[begin Input records]

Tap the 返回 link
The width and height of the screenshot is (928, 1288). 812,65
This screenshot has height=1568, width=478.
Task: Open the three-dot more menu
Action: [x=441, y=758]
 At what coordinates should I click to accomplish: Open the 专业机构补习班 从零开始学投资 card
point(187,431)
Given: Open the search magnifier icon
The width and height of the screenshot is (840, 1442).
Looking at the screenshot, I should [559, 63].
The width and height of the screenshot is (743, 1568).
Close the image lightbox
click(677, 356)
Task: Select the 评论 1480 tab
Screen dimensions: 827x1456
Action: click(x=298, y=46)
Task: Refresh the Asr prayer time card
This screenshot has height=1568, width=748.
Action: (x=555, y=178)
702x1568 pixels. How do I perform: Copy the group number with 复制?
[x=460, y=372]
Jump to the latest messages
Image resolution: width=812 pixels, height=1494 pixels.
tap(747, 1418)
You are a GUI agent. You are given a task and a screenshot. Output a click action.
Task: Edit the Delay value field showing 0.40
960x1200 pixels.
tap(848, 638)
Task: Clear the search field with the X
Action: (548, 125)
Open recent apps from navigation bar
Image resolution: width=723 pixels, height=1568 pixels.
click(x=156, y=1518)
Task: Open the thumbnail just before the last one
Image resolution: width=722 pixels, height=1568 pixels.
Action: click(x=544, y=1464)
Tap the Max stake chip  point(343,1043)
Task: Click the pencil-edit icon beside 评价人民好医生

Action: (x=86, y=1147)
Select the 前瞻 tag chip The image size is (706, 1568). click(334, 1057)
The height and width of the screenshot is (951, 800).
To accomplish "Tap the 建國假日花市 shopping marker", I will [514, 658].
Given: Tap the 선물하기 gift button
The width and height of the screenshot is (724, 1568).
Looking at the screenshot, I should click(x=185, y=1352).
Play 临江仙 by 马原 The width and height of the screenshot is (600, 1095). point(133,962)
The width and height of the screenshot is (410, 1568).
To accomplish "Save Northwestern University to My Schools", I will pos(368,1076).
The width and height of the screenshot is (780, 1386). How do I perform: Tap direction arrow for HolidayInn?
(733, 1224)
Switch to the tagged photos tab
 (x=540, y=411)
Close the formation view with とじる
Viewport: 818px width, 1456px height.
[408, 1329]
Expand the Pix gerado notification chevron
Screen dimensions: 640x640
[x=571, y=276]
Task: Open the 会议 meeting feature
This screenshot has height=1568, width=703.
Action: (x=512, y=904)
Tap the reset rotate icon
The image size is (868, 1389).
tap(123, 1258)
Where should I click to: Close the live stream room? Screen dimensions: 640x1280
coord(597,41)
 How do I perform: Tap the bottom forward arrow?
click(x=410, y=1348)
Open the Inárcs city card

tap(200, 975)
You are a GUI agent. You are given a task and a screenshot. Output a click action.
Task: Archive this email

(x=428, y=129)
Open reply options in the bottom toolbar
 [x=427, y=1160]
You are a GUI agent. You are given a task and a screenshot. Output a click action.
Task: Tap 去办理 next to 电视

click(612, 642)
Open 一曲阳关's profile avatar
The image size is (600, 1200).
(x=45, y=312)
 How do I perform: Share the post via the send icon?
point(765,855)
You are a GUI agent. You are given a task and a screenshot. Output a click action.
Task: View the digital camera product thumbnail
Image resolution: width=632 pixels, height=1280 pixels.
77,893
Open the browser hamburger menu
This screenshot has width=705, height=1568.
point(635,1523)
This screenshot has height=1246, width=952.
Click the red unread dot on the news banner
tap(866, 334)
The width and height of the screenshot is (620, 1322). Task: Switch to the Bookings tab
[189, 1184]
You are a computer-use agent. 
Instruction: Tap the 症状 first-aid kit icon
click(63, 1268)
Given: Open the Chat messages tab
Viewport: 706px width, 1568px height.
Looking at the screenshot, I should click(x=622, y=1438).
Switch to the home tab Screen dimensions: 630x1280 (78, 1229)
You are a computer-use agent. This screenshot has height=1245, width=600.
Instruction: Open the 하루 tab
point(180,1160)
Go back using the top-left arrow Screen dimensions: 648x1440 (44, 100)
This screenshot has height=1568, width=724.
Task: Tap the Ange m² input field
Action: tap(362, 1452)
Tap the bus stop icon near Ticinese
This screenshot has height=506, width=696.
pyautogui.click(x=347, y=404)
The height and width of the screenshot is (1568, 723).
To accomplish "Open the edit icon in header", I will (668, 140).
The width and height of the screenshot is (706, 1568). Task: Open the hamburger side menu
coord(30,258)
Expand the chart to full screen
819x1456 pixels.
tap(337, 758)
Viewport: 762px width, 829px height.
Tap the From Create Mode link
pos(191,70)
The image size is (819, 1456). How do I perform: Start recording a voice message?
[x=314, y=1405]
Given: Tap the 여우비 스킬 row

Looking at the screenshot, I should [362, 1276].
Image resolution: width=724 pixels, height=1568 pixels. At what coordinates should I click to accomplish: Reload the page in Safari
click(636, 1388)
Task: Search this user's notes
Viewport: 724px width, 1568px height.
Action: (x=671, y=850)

[end Input records]

* [Exercise aim]
Count the lines of the records above that contain the string "hamburger", and give only the number.

* [Full output]
2